Me sentir livre

3 de jun. de 2019


Nasci dentro de uma família evangélica (pais pastores), tradicional e ser diferente disso nunca foi uma opção. Desde pequeno foi constantemente ensinado o erro que era qualquer coisa que fugisse do padrão de afetivo "homem & mulher". Foi difícil para mim conviver com algo que não compreendia, a homossexualidade não fazia parte do meu mundo, mas naquela mesma época via os meninos e olhava com uma perspectiva diferente dos meus amigos – inclusive não me sentia parte do grupo dos meninos, porque gostava de falar sobre coisas que “não-são-de-menino".



Comecei a me perceber mesmo como a princesa que sou mais ou menos aos 12 anos, quando meus amigos começaram a falar de garotas e relacionamentos, enquanto não me via com menina nenhuma.
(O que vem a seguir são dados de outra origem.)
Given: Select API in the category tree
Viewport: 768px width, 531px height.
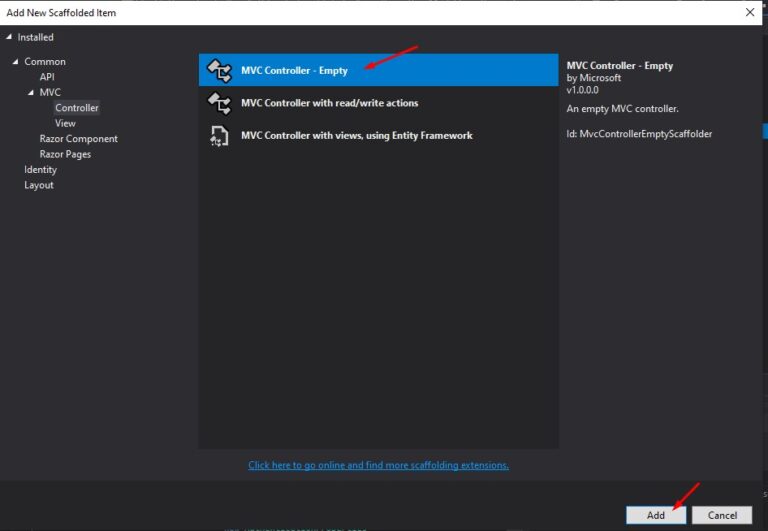Looking at the screenshot, I should [x=47, y=77].
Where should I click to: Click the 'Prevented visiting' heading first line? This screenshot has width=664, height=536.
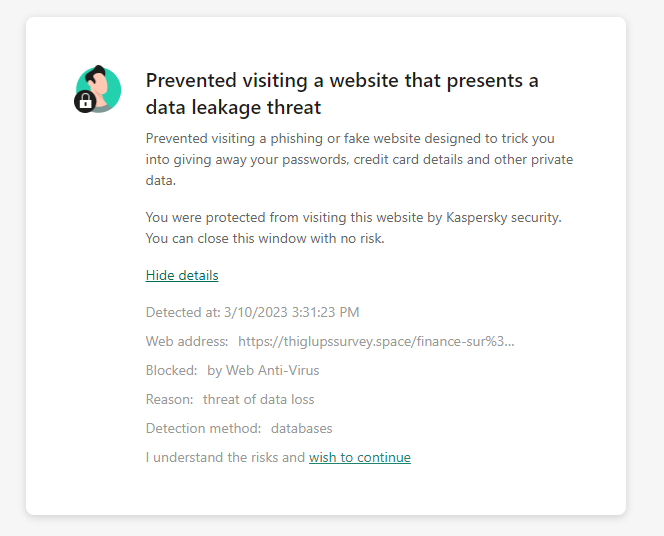pos(342,80)
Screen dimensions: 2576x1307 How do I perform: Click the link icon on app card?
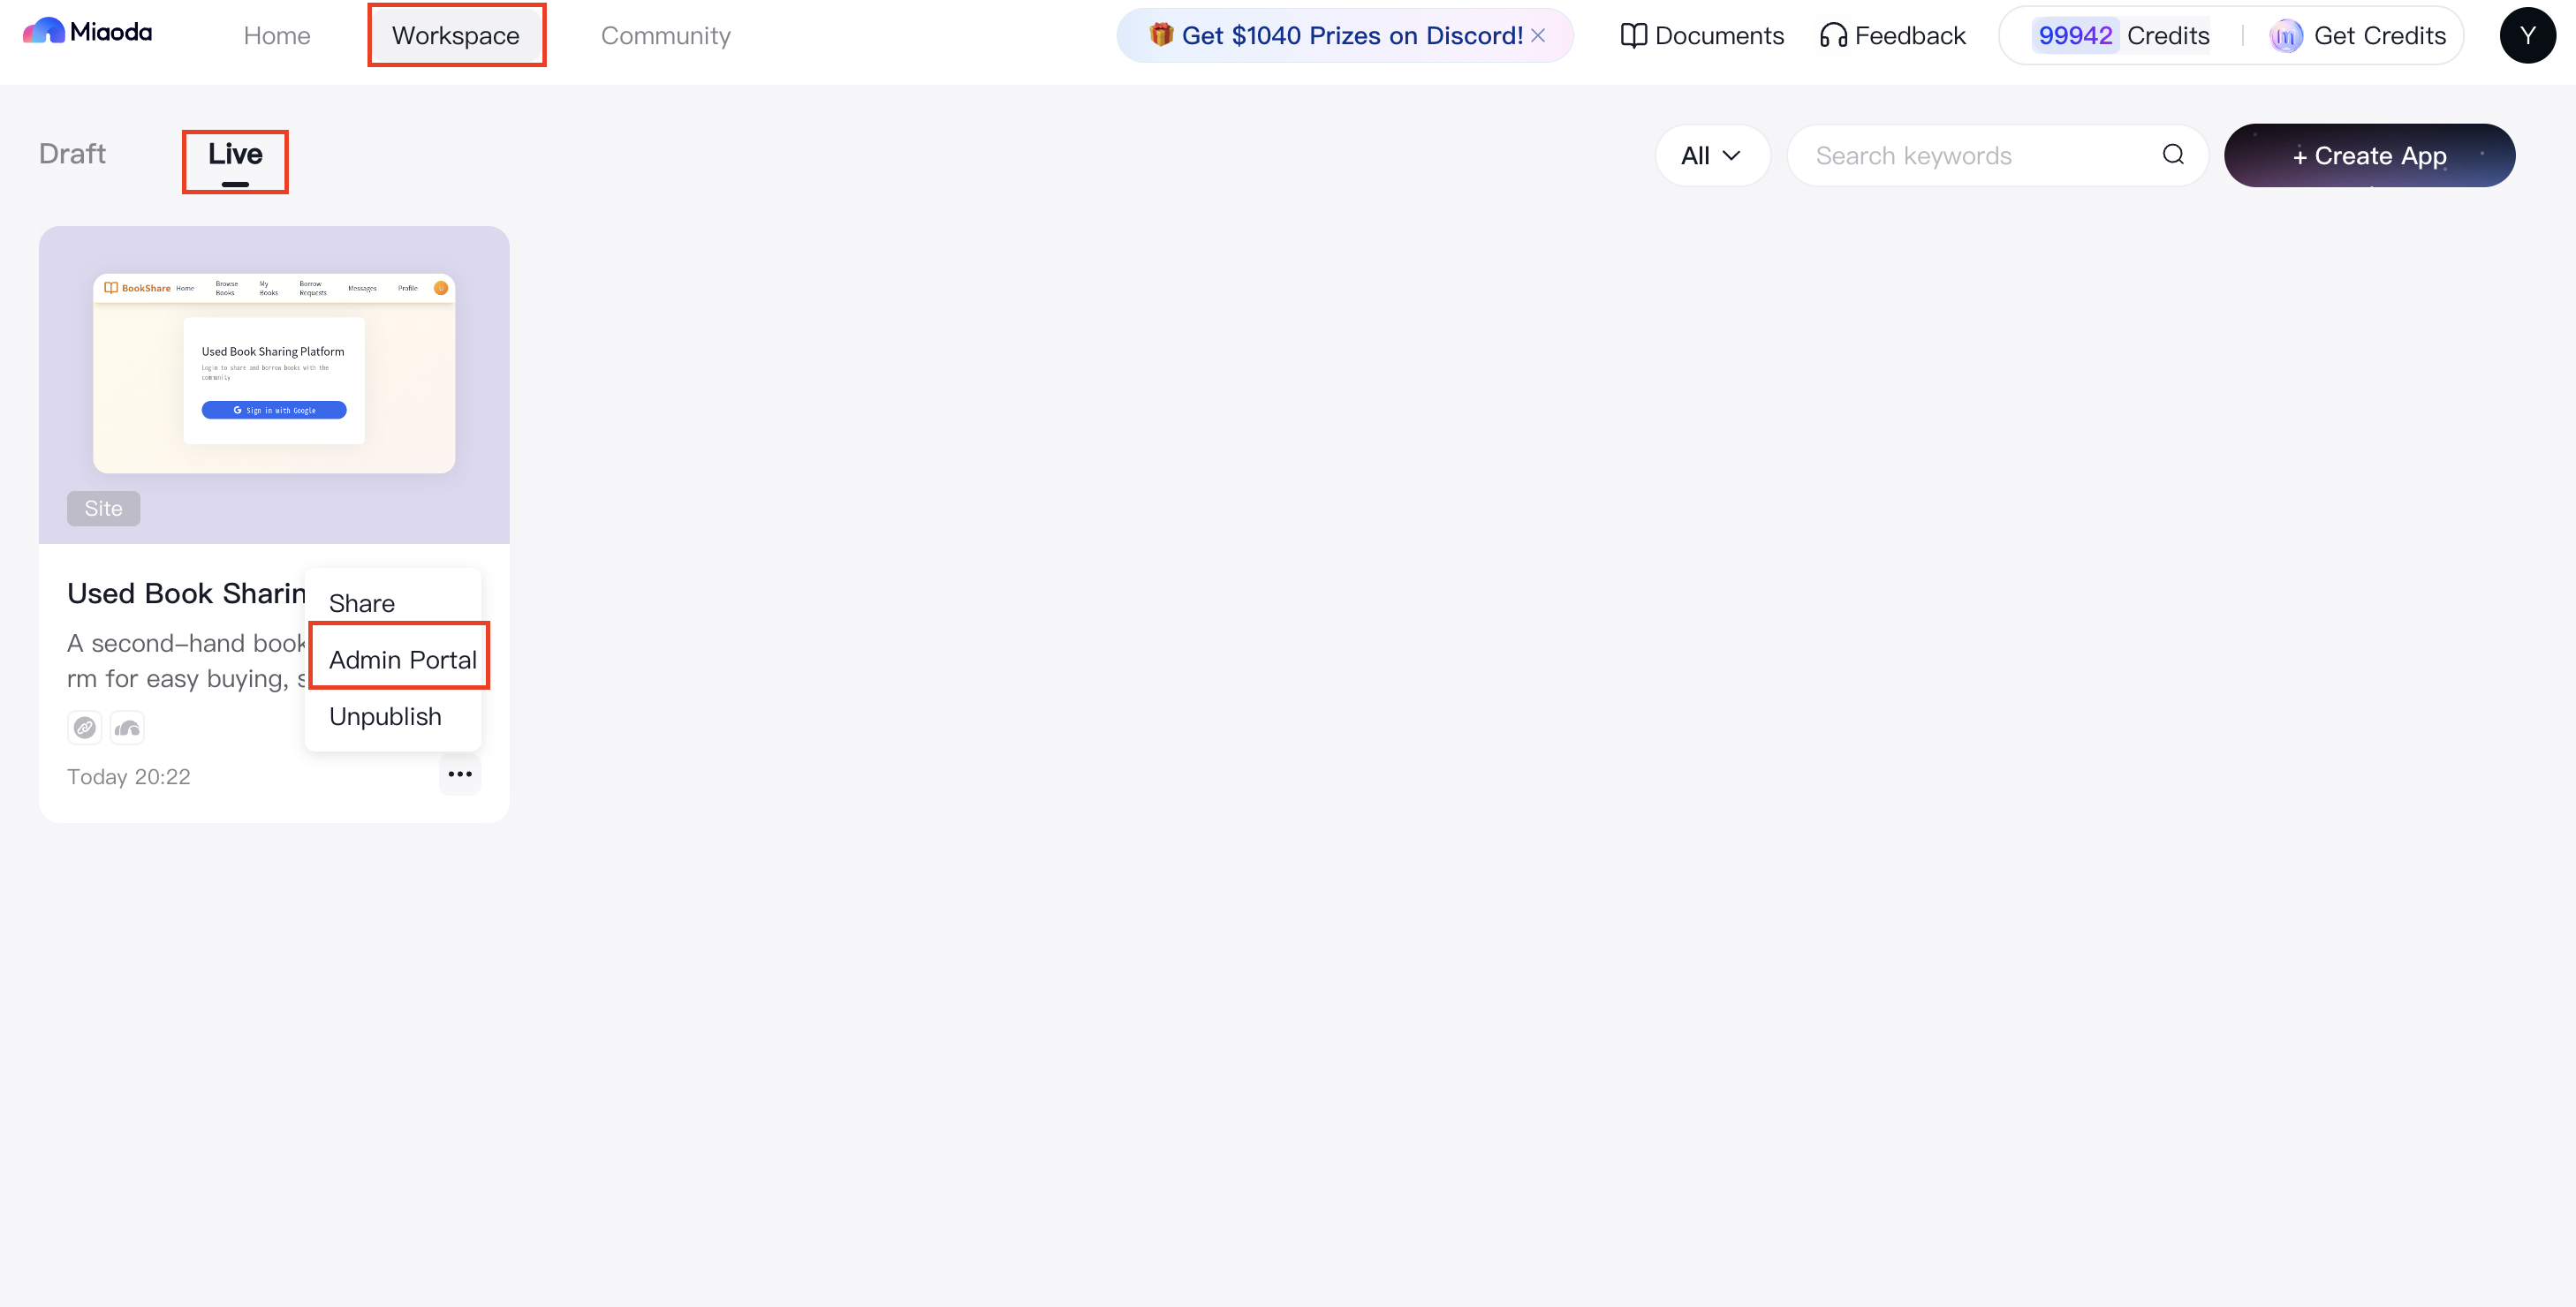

Aos 13 eu pedi uma amiga minha em namoro, na tentativa falha de me curar dessa “doença” e voltar a ser “normal”. Foram dois anos de sofrimento, onde chorava horrores no meu quarto pensando que realmente existia um problema.



Por volta de um ano e meio fiquei dentro de processo depressivo intenso e recluso, perdi 24kg e não fazia mais absolutamente nada além de trabalhar e chorar no meu quarto – pensando ser um erro total. Senti inveja dos meus primos héteros e da vida que levavam, senti inveja da minha irmã que era da igreja e a filha favorita dos meus pais, enquanto eu era a aberração.

Após uma longa pausa, até os 17 anos, percebi que era o momento de encarar o fato de que sou gay e que isso sempre me pertenceu – não existe nada de errado em ser quem eu sou. Então contei para duas amigas sobre mim, uma delas é a Julia, que foi a primeira pessoa a saber. Após isso fui me liberando aos poucos, conhecendo outros garotos e começando a me envolver.

Um ano depois, com 18 anos, meus pais descobriram. Esse momento que me marcou muito, pois nunca cogitei a hipótese de ser tão maltratado pelos meus próprios pais – isso, na época, quebrou toda essa confiança que tinha adquirido aos poucos comigo mesmo.
Um dia me abri com uma amiga em relação a minha sexualidade e sobre como eu me sentia – que foi muito doloroso porque precisei aprender a me abrir totalmente do zero para alguém. Ela me fez ter uma perspectiva totalmente diferente sobre o que estava acontecendo, me mostrou que o erro nunca foi eu, que sempre tentei ser filho/amigo/primo/irmão perfeito e que o fato de ser diferente deveria me agregar mais valor e não me tornar um monstro.

Percebi que não havia motivos não me desmerecer em nada e que sou maravilhoso apenas do jeitinho que eu sou. Hoje percebo que duas coisas que salvaram minha vida em relação a isso, primeiro foi a minha amizade com Julia e Luiz (meu primeiro amigo gay 120% bem resolvido consigo mesmo, um exemplo muito foda para mim) e a série que assisto desde novinha que é GLEE (aborda muito a aceitação da própria durante a adolescência, mesmo que hoje pareça uma série besta, na época foi importante para mim, pois me identificava e me dava a esperança de que poderia ser feliz do jeito que eu sou).



Hoje estou plena, bem resolvida, tranquila. Minha sexualidade não é mais nenhum tabu ou preocupação para mim – é algo que me orgulho bastante. Faço questão de ser como eu sou, não me mudaria nem mesmo se tivesse a oportunidade.


Livre/adj/
1. que é senhor de si e de suas ações. "l. para decidir" 2. que não está sob o jugo, que não é escravo de outrem.